(Pixel coordinate grounding data)
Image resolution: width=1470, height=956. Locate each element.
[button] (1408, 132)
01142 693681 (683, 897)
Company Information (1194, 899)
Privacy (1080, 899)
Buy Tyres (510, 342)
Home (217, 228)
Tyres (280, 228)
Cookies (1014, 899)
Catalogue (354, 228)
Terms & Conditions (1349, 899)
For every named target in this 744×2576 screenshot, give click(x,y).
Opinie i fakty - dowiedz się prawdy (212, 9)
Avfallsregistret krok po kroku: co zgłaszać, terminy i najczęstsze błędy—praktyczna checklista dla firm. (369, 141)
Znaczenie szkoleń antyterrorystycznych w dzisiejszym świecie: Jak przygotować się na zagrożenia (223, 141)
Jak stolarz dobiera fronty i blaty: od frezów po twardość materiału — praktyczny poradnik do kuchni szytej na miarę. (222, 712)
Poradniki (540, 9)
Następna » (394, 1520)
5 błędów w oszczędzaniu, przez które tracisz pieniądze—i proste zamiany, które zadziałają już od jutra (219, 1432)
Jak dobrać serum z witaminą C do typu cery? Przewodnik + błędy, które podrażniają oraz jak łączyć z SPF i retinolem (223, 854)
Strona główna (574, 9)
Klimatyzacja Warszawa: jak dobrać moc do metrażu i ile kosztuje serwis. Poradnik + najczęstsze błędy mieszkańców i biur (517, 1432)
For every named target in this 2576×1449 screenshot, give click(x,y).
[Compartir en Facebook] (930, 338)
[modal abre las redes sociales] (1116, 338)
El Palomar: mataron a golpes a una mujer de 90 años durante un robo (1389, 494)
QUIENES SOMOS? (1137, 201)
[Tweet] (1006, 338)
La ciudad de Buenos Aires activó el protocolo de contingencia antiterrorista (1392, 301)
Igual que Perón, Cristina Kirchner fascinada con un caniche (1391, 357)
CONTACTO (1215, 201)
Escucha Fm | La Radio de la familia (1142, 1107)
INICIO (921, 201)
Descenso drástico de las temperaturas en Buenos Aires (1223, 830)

WHAT THE TASK REQUIRES:
Restate the data exactly, keeping every line intact.

EXERCISE ANSWER:
Image resolution: width=1470, height=956. Locate each element.
[button] (1408, 132)
01142 693681 (683, 897)
Company Information (1194, 899)
Privacy (1080, 899)
Buy Tyres (510, 342)
Home (217, 228)
Tyres (280, 228)
Cookies (1014, 899)
Catalogue (354, 228)
Terms & Conditions (1349, 899)
For every named target in this 744×2576 screenshot, give click(x,y).
Opinie i fakty - dowiedz się prawdy (212, 9)
Avfallsregistret krok po kroku: co zgłaszać, terminy i najczęstsze błędy—praktyczna checklista dla firm. (369, 141)
Znaczenie szkoleń antyterrorystycznych w dzisiejszym świecie: Jak przygotować się na zagrożenia (223, 141)
Jak stolarz dobiera fronty i blaty: od frezów po twardość materiału — praktyczny poradnik do kuchni szytej na miarę. (222, 712)
Poradniki (540, 9)
Następna » (394, 1520)
5 błędów w oszczędzaniu, przez które tracisz pieniądze—i proste zamiany, które zadziałają już od jutra (219, 1432)
Jak dobrać serum z witaminą C do typu cery? Przewodnik + błędy, które podrażniają oraz jak łączyć z SPF i retinolem (223, 854)
Strona główna (574, 9)
Klimatyzacja Warszawa: jak dobrać moc do metrażu i ile kosztuje serwis. Poradnik + najczęstsze błędy mieszkańców i biur (517, 1432)
For every named target in this 2576×1449 screenshot, give click(x,y).
[Compartir en Facebook] (930, 338)
[modal abre las redes sociales] (1116, 338)
El Palomar: mataron a golpes a una mujer de 90 años durante un robo (1389, 494)
QUIENES SOMOS? (1137, 201)
[Tweet] (1006, 338)
La ciudad de Buenos Aires activó el protocolo de contingencia antiterrorista (1392, 301)
Igual que Perón, Cristina Kirchner fascinada con un caniche (1391, 357)
CONTACTO (1215, 201)
Escucha Fm | La Radio de la familia (1142, 1107)
INICIO (921, 201)
Descenso drástico de las temperaturas en Buenos Aires (1223, 830)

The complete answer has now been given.